9 thoughts on “Ann Marie Smith, Church and Family

  1. Cathy Meder-Dempsey

    I also have ancestors I am reluctant to tackle. I checked my database for Smith and found I have 1,068 individuals with the surname. One is an ancestress. Elizabeth SMITH. I checked if I have done any research on her. Her name comes from the 1757 marriage entry in St. James Northam Parish in Goochland County, Virginia. It was in The Douglas Register, a diary kept by the Rev. William Douglas from 1750 to 1797 (located this while searching for a source for the date of marriage). There is also an entry for her oldest known child with David PROFFITT born in 1760. It gives her maiden name. The search is on for her parents. Positive results of this exercise were 1. I located letters of administration and the inventory for her husband David and 2. the will of her father-in-law Sylvester PROPHET. Thanks for the push, Vera.

    Reply
    1. Avatar photoVera Marie Badertscher Post author

      Way to go, Cathy! DNA matches helped a bit here, because it helped me build the line laterally and knowing her siblings and children’s lives helped know hers. I doubt tackling her parents is going to be quite as easy as she was–the early the more difficult–unless you’re in New England where they kept all those meticulous town records! At the moment, I don’t even know the nationality of this Smith family.

      Reply
  2. Eva Johnson

    Such a wonderful story about Ann Marie Smith! It’s lucky that she stayed in the same town her whole life, so that she was a little easier to track. I have some Johnson ancestors that moved around, or lived in the same town as a few other women of the same name, so they are very hard to sort out!

    Reply
    1. Avatar photoVera Marie Badertscher Post author

      Thanks Eva, glad you enjoyed it. I had not thought about the fact that her staying put made life easier, but you’re right–its bad enough when there are three John Andersons in the same township (as I have) but even worse if they are in a bunch of different states and/or none of them ever LEFT that township!

      Reply
  3. Nancy H. Vest

    You discovered a lot about her early life.
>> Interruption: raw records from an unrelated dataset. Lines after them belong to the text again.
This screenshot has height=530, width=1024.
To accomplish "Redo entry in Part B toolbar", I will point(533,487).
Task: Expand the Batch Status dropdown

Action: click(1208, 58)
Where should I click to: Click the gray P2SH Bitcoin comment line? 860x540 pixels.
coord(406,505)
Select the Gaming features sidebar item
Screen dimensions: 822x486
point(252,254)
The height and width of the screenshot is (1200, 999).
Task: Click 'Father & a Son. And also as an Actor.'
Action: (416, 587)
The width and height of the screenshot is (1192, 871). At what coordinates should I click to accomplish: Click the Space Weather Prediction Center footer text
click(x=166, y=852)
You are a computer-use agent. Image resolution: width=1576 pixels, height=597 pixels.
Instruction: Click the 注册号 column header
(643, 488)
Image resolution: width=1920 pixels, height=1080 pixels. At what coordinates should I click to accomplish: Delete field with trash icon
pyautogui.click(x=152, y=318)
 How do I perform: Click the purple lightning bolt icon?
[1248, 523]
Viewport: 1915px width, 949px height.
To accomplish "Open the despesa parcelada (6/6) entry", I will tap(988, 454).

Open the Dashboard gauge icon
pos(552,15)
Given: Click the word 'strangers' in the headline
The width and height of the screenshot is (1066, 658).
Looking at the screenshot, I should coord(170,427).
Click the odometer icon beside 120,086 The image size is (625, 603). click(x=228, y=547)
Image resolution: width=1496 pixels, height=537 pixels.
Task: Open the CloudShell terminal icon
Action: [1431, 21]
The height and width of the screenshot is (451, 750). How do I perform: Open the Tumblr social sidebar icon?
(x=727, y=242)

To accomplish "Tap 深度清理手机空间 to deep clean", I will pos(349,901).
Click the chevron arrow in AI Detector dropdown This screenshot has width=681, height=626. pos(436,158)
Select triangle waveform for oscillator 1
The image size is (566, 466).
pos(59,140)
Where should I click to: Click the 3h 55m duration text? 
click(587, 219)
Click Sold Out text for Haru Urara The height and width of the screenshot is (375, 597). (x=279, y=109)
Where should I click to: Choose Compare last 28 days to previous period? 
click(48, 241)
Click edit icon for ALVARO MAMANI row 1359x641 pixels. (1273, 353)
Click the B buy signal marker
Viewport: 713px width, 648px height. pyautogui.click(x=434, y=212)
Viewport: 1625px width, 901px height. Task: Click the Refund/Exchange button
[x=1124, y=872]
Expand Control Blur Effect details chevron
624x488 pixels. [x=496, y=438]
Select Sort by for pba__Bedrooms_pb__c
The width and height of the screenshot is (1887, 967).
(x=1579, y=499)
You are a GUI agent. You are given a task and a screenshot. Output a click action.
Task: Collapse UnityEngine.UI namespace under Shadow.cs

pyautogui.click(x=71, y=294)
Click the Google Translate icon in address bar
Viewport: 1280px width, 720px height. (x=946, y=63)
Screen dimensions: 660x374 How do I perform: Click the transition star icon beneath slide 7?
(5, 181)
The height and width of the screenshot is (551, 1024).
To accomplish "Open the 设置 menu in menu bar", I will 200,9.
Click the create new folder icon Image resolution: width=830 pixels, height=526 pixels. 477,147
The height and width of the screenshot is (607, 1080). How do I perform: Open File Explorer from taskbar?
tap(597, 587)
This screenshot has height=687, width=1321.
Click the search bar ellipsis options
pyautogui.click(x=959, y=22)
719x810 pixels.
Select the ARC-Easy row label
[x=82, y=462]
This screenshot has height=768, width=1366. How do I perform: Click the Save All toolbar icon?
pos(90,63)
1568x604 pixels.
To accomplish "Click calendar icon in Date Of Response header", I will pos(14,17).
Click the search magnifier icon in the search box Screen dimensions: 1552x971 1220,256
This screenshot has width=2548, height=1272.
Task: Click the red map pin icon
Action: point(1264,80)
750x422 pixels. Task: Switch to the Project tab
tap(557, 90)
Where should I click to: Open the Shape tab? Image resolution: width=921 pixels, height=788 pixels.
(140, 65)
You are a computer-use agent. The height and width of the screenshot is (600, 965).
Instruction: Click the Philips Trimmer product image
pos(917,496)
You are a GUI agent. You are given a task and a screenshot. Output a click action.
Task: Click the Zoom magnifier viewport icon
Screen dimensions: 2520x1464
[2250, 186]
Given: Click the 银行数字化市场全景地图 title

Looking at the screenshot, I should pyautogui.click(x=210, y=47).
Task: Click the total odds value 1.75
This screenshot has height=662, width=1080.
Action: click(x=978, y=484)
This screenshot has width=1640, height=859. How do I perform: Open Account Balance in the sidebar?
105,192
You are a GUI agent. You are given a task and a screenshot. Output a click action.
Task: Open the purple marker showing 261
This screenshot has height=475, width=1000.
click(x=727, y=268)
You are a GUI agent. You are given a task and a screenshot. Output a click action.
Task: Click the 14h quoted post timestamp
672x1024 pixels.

That’s so hard to do at times. Our families intertwine in a way. My mother’s family is from South Carolina. Sherman’s March came through both of the counties that my mother’s family lived in at the time. Such a dreadful war for the entire country. So many men lost.

    Reply
    1. Avatar photoVera Marie Badertscher Post author

      Yes, I’ve had uncanny luck with female lines that way. So sorry to hear that my great-grandfather caused harm to your mother’s families home territory. Yes, it was a terrible time for everyone.

      Reply
  4. Kerry Dexter

    Does that aside that anne marie’s mother could neither read nor write (at least in english) come from what the census taker was recording, or is there another language in the family?

    Reply
    1. Avatar photoVera Marie Badertscher Post author

      Kerry: The census says she could not read or write, and the aside is my own thought. I still don’t know what their nationality was, but if it was German, (Schmidt), I know from research that many of the German immigrants did not speak English for several generations after immigration. I learned that the Protestant churches had servies in German rather than English into the 19th century, and they conducted German-language schools. I also know from the history of St Luke Church that there were enough Germans in the Knox County area that people requested the Catholic services at least sometimes be presented in German. Of course, since I don’t know the Smith’s background yet, she may have been English, and simply uneducated.